RH294 - ch02s06

Bookmark this page

Guided Exercise: Running Ad Hoc Commands

In this exercise, you will execute ad hoc commands on multiple managed hosts.

Outcomes

You should be able to execute commands on managed hosts on an ad hoc basis using privilege escalation.

You will execute ad hoc commands on workstation and servera using the devops user account. This account has the same sudo configuration on both workstation and servera.

On workstation, run the lab deploy-adhoc start command. This script ensures that the managed host servera is reachable on the network. It also creates and populates the /home/student/deploy-adhoc working directory with materials used in this exercise.

[student@workstation ~]$ lab deploy-adhoc start

Procedure 2.3. Instructions

Determine the sudo configuration for the devops account on both workstation and servera.
1. Determine the sudo configuration for the devops account that was configured when workstation was built. Enter student if prompted for the password for the student account.
```
[student@workstation ~]$ sudo -l -U devops
...output omitted...
User devops may run the following commands on workstation:
    (ALL) NOPASSWD: ALL
```
  Note that the user has full sudo privileges but does not require password authentication.
2. Determine the sudo configuration for the devops account that was configured when servera was built.
```
[student@workstation ~]$ ssh devops@servera.lab.example.com
[devops@servera ~]$ sudo -l
...output omitted...
User devops may run the following commands on servera:
    (ALL) NOPASSWD: ALL
[devops@servera ~]$ exit
```
  Note that the user has full sudo privileges but does not require password authentication.
Change directory to /home/student/deploy-adhoc and examine the contents of the ansible.cfg and inventory files.
```
[student@workstation ~]$ cd ~/deploy-adhoc
[student@workstation deploy-adhoc]$ cat ansible.cfg
[defaults]
inventory=inventory
[student@workstation deploy-adhoc]$ cat inventory
[control_node]
localhost

[intranetweb]
servera.lab.example.com
```
The configuration file uses the directory's inventory file as the Ansible inventory. Note that Ansible is not yet configured to use privilege escalation.

Using the all host group and the ping module, execute an ad hoc command that ensures all managed hosts can run Ansible modules using Python.

[student@workstation deploy-adhoc]$ ansible all -m ping
servera.lab.example.com | SUCCESS => {
    "ansible_facts": {
        "discovered_interpreter_python": "/usr/libexec/platform-python"
    },
    "changed": false,
    "ping": "pong"
}
localhost | SUCCESS => {
    "ansible_facts": {
        "discovered_interpreter_python": "/usr/libexec/platform-python"
    },
    "changed": false,
    "ping": "pong"
}

Using the command module, execute an ad hoc command on workstation to identify the user account that Ansible uses to perform operations on managed hosts. Use the localhost host pattern to connect to workstation for the ad hoc command execution. Because you are connecting locally, workstation is both the control node and managed host.
```
[student@workstation deploy-adhoc]$ ansible localhost -m command -a 'id'
localhost | CHANGED | rc=0 >>
uid=1000(student) gid=1000(student) groups=1000(student),10(wheel) context=unconfined_u:unconfined_r:unconfined_t:s0-s0:c0.c1023
```
Notice that the ad hoc command was performed on the managed host as the student user.

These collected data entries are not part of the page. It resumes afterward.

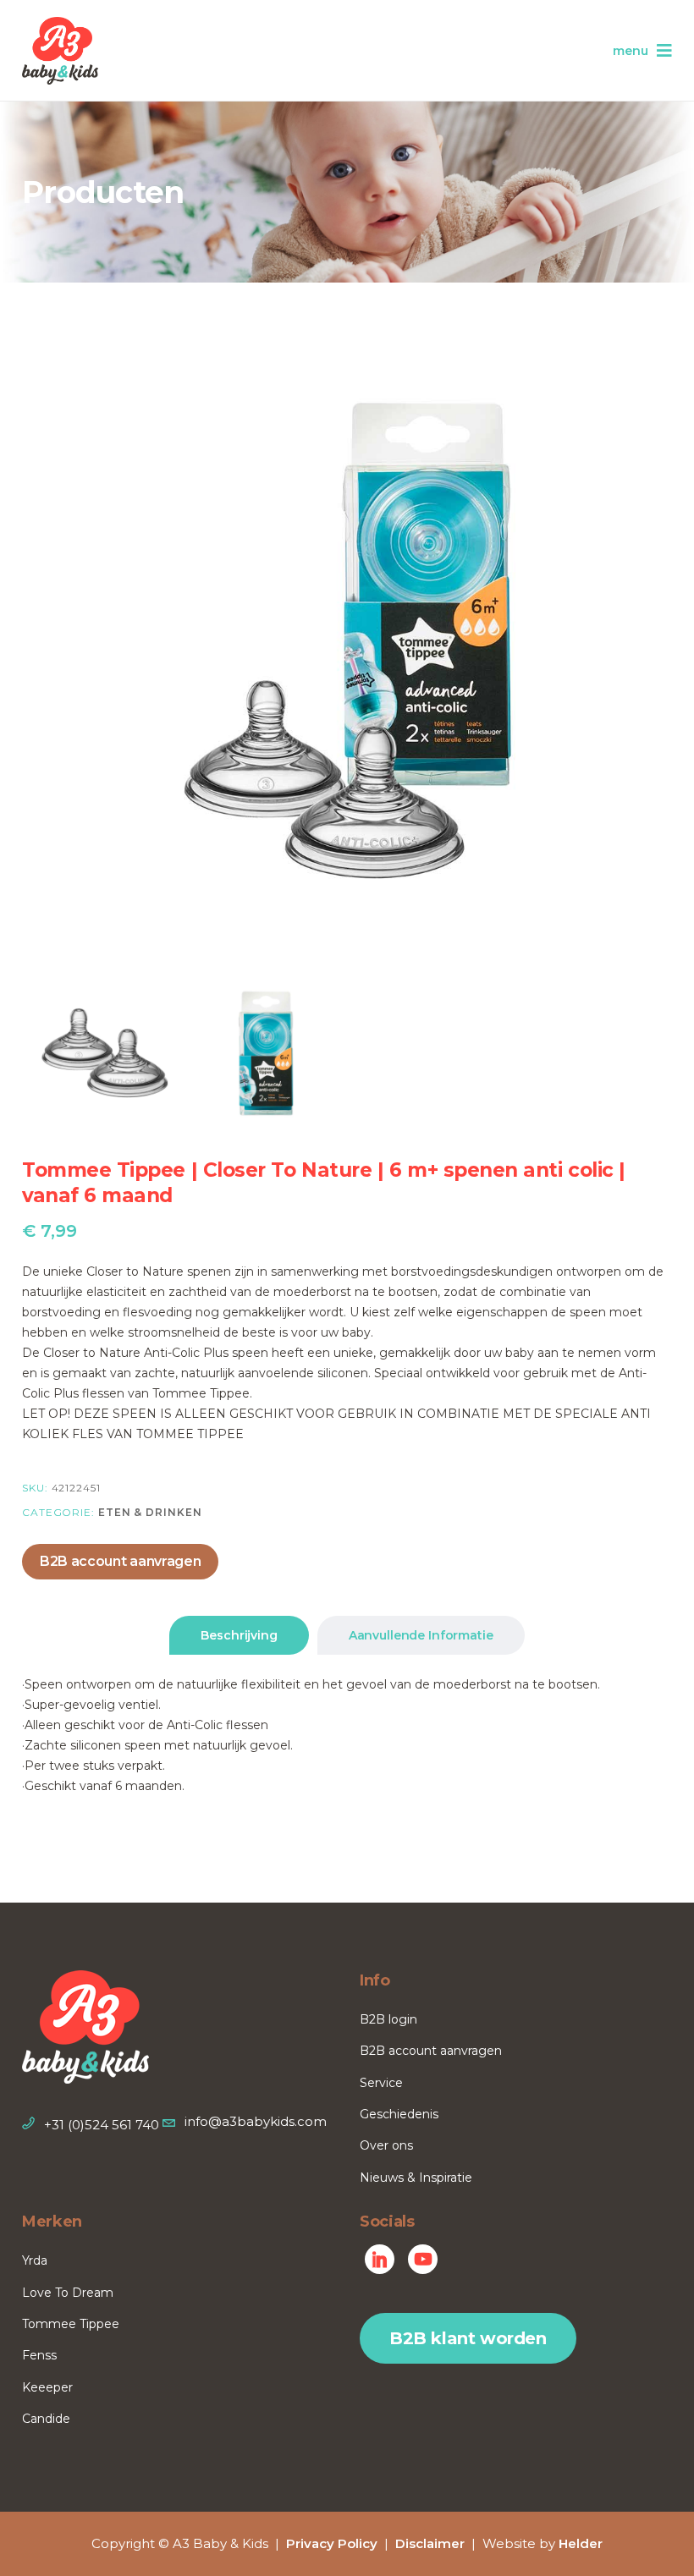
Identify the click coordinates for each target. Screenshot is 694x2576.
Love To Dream (67, 2292)
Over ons (386, 2145)
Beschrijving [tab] (239, 1635)
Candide (46, 2418)
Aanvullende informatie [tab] (421, 1635)
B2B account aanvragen (120, 1561)
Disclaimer (430, 2543)
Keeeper (47, 2387)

Execute the previous ad hoc command on workstation but connect and perform the operation with the devops user account by using the -u option.

[student@workstation deploy-adhoc]$ ansible localhost -m command -a 'id' -u devops
localhost | CHANGED | rc=0 >>
uid=1001(devops) gid=1001(devops) groups=1001(devops) context=unconfined_u:unconfined_r:unconfined_t:s0-s0:c0.c1023

Notice that the ad hoc command was performed on the managed host as the devops user.

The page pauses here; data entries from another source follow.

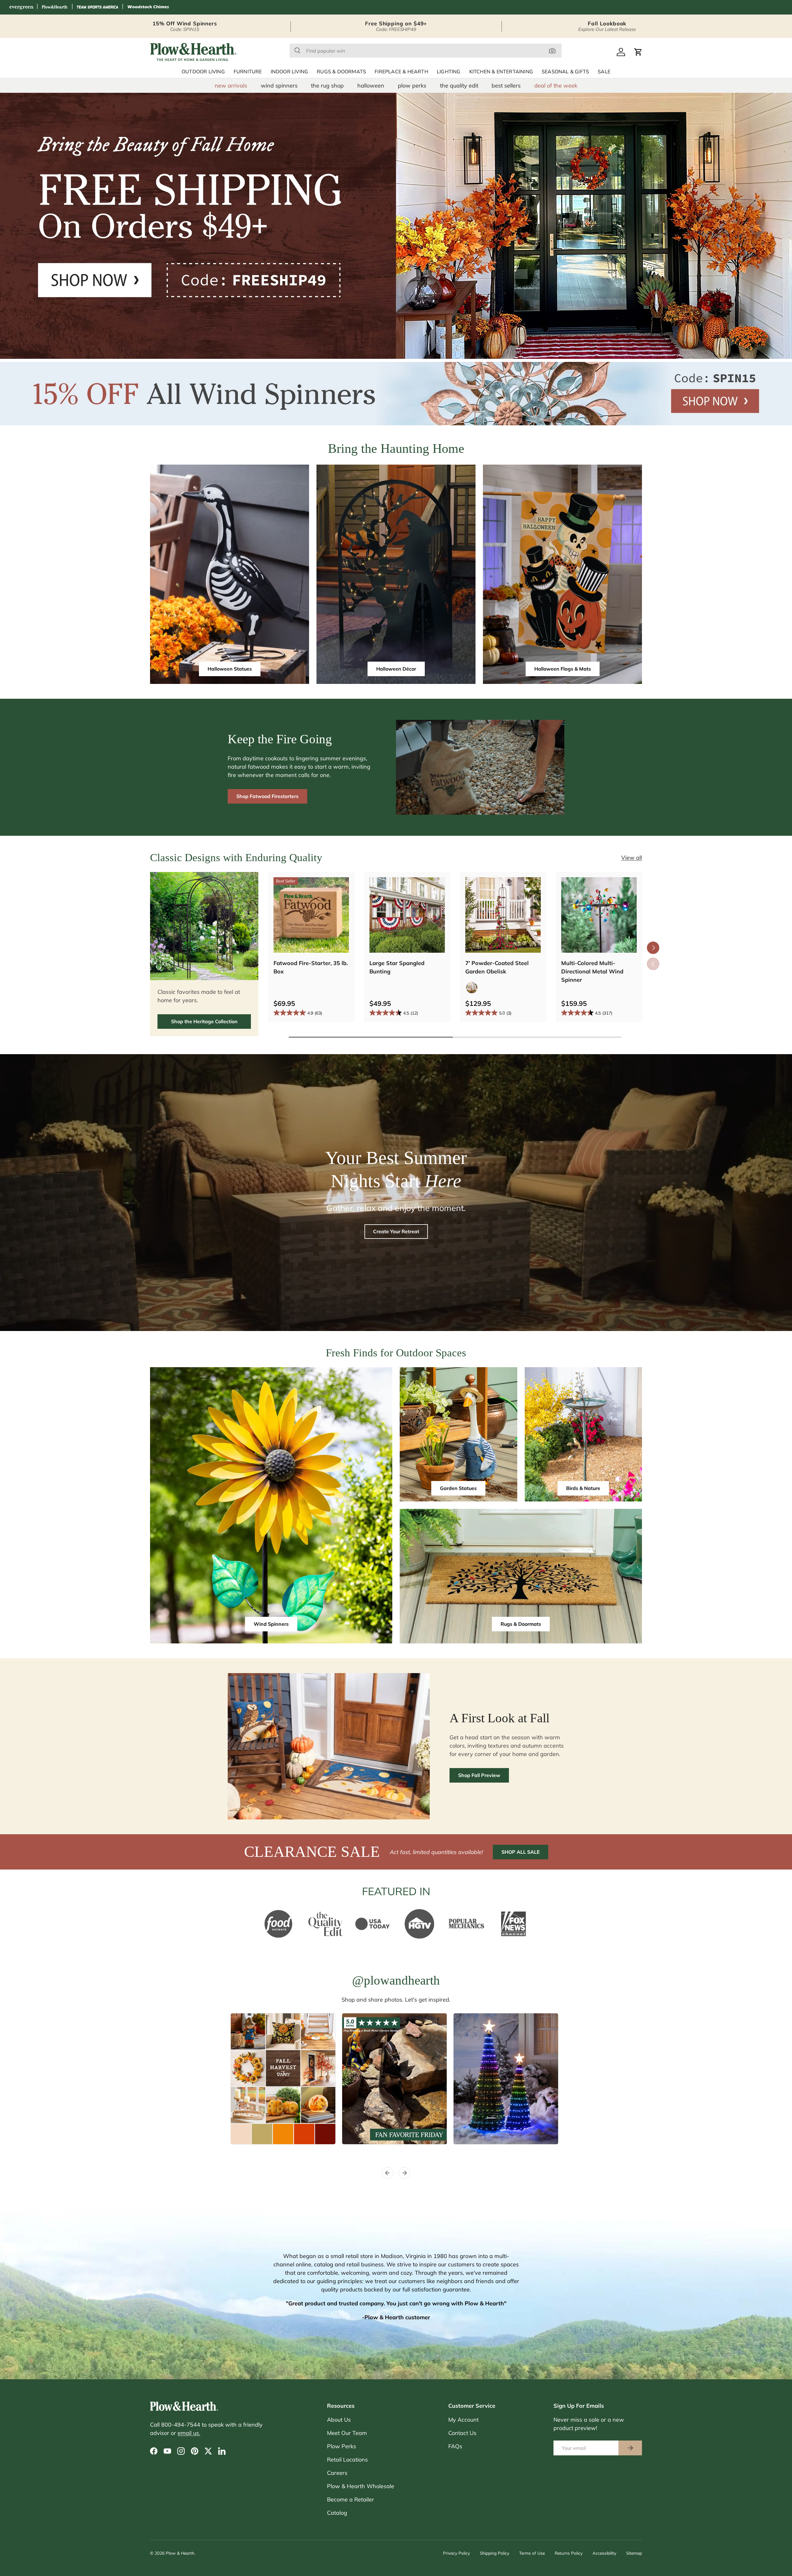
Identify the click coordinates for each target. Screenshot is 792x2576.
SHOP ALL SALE (520, 1852)
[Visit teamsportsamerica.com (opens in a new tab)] (97, 7)
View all (631, 857)
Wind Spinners (271, 1624)
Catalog (337, 2512)
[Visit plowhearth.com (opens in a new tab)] (54, 7)
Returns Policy (569, 2553)
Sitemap (634, 2553)
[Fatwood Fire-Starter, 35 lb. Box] (311, 915)
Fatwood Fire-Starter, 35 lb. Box (310, 967)
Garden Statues (458, 1488)
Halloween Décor (396, 669)
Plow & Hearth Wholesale (360, 2486)
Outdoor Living (203, 71)
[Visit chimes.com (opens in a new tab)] (148, 7)
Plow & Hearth (180, 2553)
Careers (337, 2472)
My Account (463, 2419)
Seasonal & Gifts (565, 71)
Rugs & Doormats (341, 71)
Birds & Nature (583, 1488)
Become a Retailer (350, 2499)
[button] (638, 52)
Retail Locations (347, 2459)
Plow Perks (341, 2446)
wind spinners (279, 85)
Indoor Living (289, 71)
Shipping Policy (494, 2553)
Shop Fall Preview (479, 1775)
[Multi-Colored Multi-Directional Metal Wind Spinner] (599, 915)
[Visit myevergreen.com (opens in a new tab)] (21, 7)
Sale (604, 71)
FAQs (455, 2446)
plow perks (412, 85)
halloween (370, 85)
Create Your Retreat (396, 1231)
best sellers (506, 85)
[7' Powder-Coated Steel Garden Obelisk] (503, 915)
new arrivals (231, 85)
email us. (189, 2432)
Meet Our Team (347, 2432)
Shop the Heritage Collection (204, 1021)
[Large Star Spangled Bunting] (407, 915)
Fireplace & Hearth (401, 71)
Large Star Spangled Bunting (396, 967)
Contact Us (462, 2432)
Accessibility (604, 2553)
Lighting (449, 71)
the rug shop (327, 85)
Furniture (248, 71)
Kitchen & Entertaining (501, 71)
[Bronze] (472, 988)
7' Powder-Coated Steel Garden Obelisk (497, 967)
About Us (339, 2419)
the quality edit (459, 85)
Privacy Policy (456, 2553)
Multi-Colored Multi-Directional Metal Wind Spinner (592, 971)
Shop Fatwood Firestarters (267, 796)
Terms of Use (532, 2553)
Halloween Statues (230, 669)
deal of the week (555, 85)
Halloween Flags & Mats (562, 669)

Using the copy module, execute an ad hoc command on workstation to change the contents of the /etc/motd file so that it consists of the string "Managed by Ansible" followed by a newline. Execute the command using the devops account, but do not use the --become option to switch to root. The ad hoc command should fail due to lack of permissions.
```
[student@workstation deploy-adhoc]$ ansible localhost -m copy \
> -a 'content="Managed by Ansible\n" dest=/etc/motd' -u devops
localhost | FAILED! => {
    "ansible_facts": {
        "discovered_interpreter_python": "/usr/libexec/platform-python"
    },
    "changed": false,
    "checksum": "4458b979ede3c332f8f2128385df4ba305e58c27",
    "msg": "Destination /etc not writable"
}
```
The ad hoc command failed because the devops user does not have permission to write to the file.
Run the command again using privilege escalation. You could fix the settings in the ansible.cfg file, but for this example just use appropriate command-line options of the ansible command.
Using the copy module, execute the previous command on workstation to change the contents of the /etc/motd file so that it consists of the string "Managed by Ansible" followed by a newline. Use the devops user to make the connection to the managed host, but perform the operation as the root user using the --become option. The use of the --become option is sufficient because the default value for the become_user directive is set to root in the /etc/ansible/ansible.cfg file.
```
[student@workstation deploy-adhoc]$ ansible localhost -m copy \
> -a 'content="Managed by Ansible\n" dest=/etc/motd' -u devops --become
localhost | CHANGED => {
    "ansible_facts": {
        "discovered_interpreter_python": "/usr/libexec/platform-python"
    },
    "changed": true,
    "checksum": "4458b979ede3c332f8f2128385df4ba305e58c27",
    "dest": "/etc/motd",
    "gid": 0,
    "group": "root",
    "md5sum": "65a4290ee5559756ad04e558b0e0c4e3",
    "mode": "0644",
    "owner": "root",
    "secontext": "system_u:object_r:etc_t:s0",
    "size": 19,
    "src": "/home/devops/.ansible/tmp/ansible-tmp-1558954193.0260043-131348380629718/source",
    "state": "file",
    "uid": 0
}
```
Note that the command succeeded this time because the ad hoc command was executed with privilege escalation.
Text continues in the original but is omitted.